Friday, October 23, 2009

The African mobile phone revolution continues

A few millennia ago I read quite a bit about "appropriate technology" applications for what was then known as "the third world" or "less developed nations".

In those days the idea was to find or invent product designs that returned value, but that weren't dependent on a lot of supporting infrastructure. Sometimes this might be a type of plow, or a type of solar oven. In the past decade or so there was a wind-up radio, More recently, there was the well intended originally MIT based OLPC laptop project

I think some of these ideas worked out, but others, like the OLPC, have been at best indirectly influential. Today's world is, despite our recent economic maelstrom, far more prosperous than the world of my childhood. These days "appropriate technology" may emerge to meet the needs of rural China or from African manufacturing, but it can also emerge in somewhat surprising ways (emphases mine) ...
Africa calling: mobile phone usage sees record rise after huge investment The Guardian

Africans are buying mobile phones at a world record rate, with take-up soaring by 550% in five years, research shows.

"The mobile phone revolution continues," says a UN report charting the phenomenon that has transformed commerce, healthcare and social lives across the planet. Mobile subscriptions in Africa rose from 54m to almost 350m between 2003 and 2008, the quickest growth in the world. The global total reached 4bn at the end of last year and, although growth was down on the previous year, it remained close to 20%.

On average there are now 60 mobile subscriptions for every 100 people in the world. In developing countries, the figure stands at 48 – more than eight times the level of penetration in 2000.

In Africa, average penetration stands at more than a third of the population, and in north Africa it is almost two-thirds. Gabon, the Seychelles and South Africa now boast almost 100% penetration...

Uganda, the first African country to have more mobiles than fixed telephones, is cited as an example of cultural and economic transformation. Penetration has risen from 0.2% in 1995 to 23% in 2008, with operators making huge investments in infrastructure, particularly in rural areas. Given their low incomes, only about a quarter of Ugandans have a mobile subscription, but street vendors offer mobile access on a per-call basis. They also invite those without access to electricity to charge their phones using car batteries.
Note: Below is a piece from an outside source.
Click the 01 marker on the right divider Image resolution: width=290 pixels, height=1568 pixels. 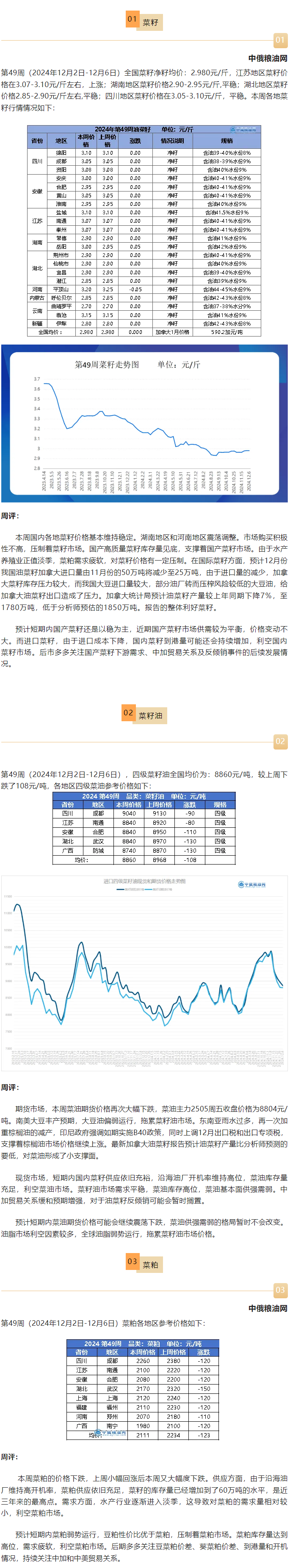point(280,40)
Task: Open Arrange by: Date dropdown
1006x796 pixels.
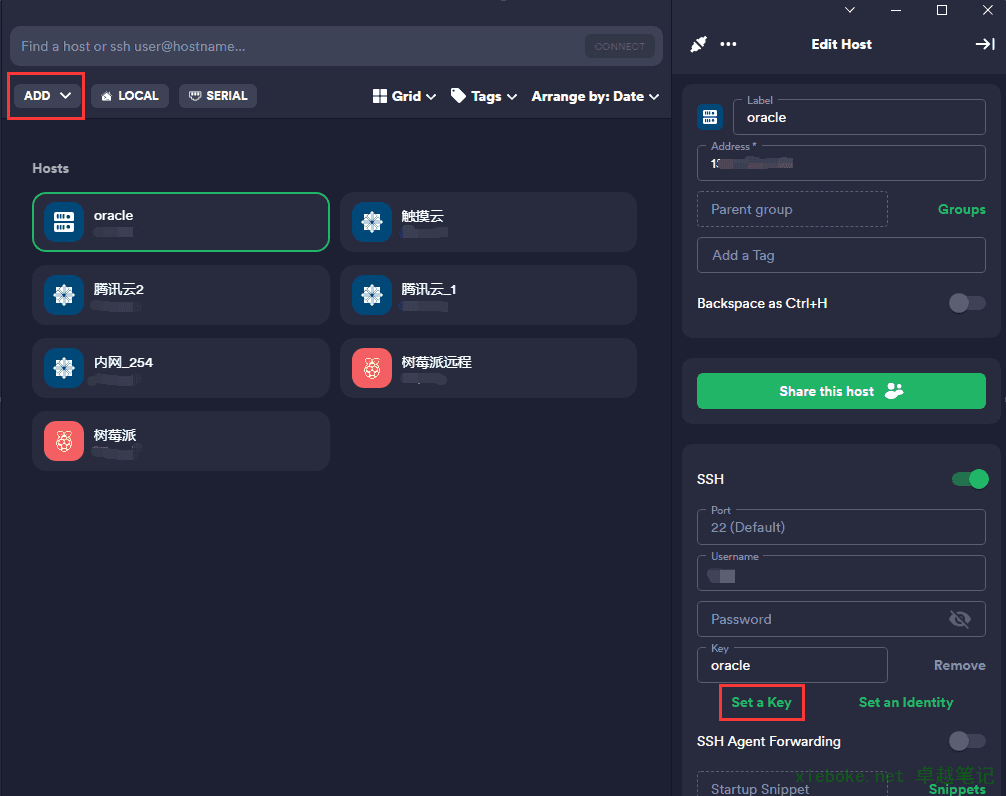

Popular mobile services include money transfers, allowing people without bank accounts to send money by text message. Many farmers use mobiles to trade and check market prices.

... The share of the population covered by a mobile signal stood at 76% in developing countries in 2006, including 61% in rural areas. In sub-Saharan Africa, closer to half the population was covered, including 42% in rural areas...
This isn't new, the Economist and others have been covering mobile phone use in Africa for since the 1990s. It's a noteworthy and encouraging sign. It's "appropriate technology" that emerged somewhat unexpectedly, but has since received extensive support from governments and aid agencies, including Kenya's investment in new fiber optic connections.

Today these are fairly minimal phones, but Google has done some pretty ingenious things to provide voice and texting interfaces to Google services. In 3-4 years, today's simple phone users may have Android phones comparable to the iPhone of 2008.

We're gradually moving towards the Teledesic/One Laptop per Child vision, but along a less expected path.

Great news for humanity.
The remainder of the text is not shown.